[A run of records]

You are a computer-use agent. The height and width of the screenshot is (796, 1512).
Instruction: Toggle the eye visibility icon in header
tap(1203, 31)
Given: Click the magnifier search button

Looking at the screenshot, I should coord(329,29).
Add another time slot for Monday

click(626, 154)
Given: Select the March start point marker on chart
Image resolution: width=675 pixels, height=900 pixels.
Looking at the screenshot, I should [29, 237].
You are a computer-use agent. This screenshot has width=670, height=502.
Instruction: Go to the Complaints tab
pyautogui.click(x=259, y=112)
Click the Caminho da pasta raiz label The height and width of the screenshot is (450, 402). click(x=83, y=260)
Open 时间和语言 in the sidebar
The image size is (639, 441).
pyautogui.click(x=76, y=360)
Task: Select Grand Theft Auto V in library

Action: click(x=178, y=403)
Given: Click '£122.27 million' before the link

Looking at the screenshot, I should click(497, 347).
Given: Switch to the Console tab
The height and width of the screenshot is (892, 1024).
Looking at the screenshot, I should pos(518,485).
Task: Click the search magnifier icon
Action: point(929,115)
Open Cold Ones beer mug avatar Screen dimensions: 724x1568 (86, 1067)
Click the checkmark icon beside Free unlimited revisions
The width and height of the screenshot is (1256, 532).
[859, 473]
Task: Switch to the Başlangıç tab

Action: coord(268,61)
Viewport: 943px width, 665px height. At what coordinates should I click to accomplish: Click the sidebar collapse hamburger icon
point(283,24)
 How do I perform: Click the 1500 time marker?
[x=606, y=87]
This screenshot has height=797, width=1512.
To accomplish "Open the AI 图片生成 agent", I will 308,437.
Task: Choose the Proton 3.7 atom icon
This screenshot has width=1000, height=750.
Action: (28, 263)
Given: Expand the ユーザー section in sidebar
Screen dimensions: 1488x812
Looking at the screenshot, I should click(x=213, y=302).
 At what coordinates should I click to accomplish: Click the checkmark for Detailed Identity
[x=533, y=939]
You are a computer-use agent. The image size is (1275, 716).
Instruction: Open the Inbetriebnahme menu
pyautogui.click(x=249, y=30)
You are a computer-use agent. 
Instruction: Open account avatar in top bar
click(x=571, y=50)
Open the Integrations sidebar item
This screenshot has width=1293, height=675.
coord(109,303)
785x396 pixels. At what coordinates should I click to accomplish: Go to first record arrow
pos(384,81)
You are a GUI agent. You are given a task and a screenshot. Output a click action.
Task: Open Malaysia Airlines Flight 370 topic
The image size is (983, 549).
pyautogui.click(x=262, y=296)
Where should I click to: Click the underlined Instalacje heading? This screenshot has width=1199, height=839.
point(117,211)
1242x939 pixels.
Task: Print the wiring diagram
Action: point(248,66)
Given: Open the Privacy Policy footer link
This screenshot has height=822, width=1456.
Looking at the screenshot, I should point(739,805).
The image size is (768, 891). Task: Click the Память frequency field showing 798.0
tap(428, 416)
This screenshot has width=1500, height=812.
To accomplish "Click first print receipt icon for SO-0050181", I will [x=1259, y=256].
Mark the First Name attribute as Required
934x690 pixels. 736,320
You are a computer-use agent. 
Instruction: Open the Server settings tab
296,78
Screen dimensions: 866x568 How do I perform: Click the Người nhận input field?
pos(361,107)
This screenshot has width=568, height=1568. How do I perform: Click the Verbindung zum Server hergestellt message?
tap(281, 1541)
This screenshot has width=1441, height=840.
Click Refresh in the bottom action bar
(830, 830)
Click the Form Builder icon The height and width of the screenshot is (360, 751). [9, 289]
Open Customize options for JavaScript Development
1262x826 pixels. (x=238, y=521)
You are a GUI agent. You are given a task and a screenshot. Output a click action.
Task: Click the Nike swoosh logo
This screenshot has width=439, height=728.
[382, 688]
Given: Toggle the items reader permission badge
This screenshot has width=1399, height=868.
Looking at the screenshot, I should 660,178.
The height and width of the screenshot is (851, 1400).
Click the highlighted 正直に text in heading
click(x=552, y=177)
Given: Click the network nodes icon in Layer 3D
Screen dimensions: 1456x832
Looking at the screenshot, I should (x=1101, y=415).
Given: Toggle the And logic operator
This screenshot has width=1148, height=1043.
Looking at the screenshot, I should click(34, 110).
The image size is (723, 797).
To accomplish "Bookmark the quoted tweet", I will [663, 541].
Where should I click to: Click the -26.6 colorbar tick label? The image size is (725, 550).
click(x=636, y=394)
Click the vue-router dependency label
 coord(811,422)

What is needed ->
Convert the lines of the listing, from the line containing "This screenshot has width=568, height=1568." through the line containing "Looking at the screenshot, I should click(34, 110).", inclusive, into a JSON list of strings with one string per line and blank lines omitted.

Correct answer ->
[
  "This screenshot has width=568, height=1568. How do I perform: Click the Verbindung zum Server hergestellt message?",
  "tap(281, 1541)",
  "This screenshot has width=1441, height=840.",
  "Click Refresh in the bottom action bar",
  "(830, 830)",
  "Click the Form Builder icon The height and width of the screenshot is (360, 751). [9, 289]",
  "Open Customize options for JavaScript Development",
  "1262x826 pixels. (x=238, y=521)",
  "You are a GUI agent. You are given a task and a screenshot. Output a click action.",
  "Task: Click the Nike swoosh logo",
  "This screenshot has width=439, height=728.",
  "[382, 688]",
  "Given: Toggle the items reader permission badge",
  "This screenshot has width=1399, height=868.",
  "Looking at the screenshot, I should 660,178.",
  "The height and width of the screenshot is (851, 1400).",
  "Click the highlighted 正直に text in heading",
  "click(x=552, y=177)",
  "Given: Click the network nodes icon in Layer 3D",
  "Screen dimensions: 1456x832",
  "Looking at the screenshot, I should (x=1101, y=415).",
  "Given: Toggle the And logic operator",
  "This screenshot has width=1148, height=1043.",
  "Looking at the screenshot, I should click(34, 110)."
]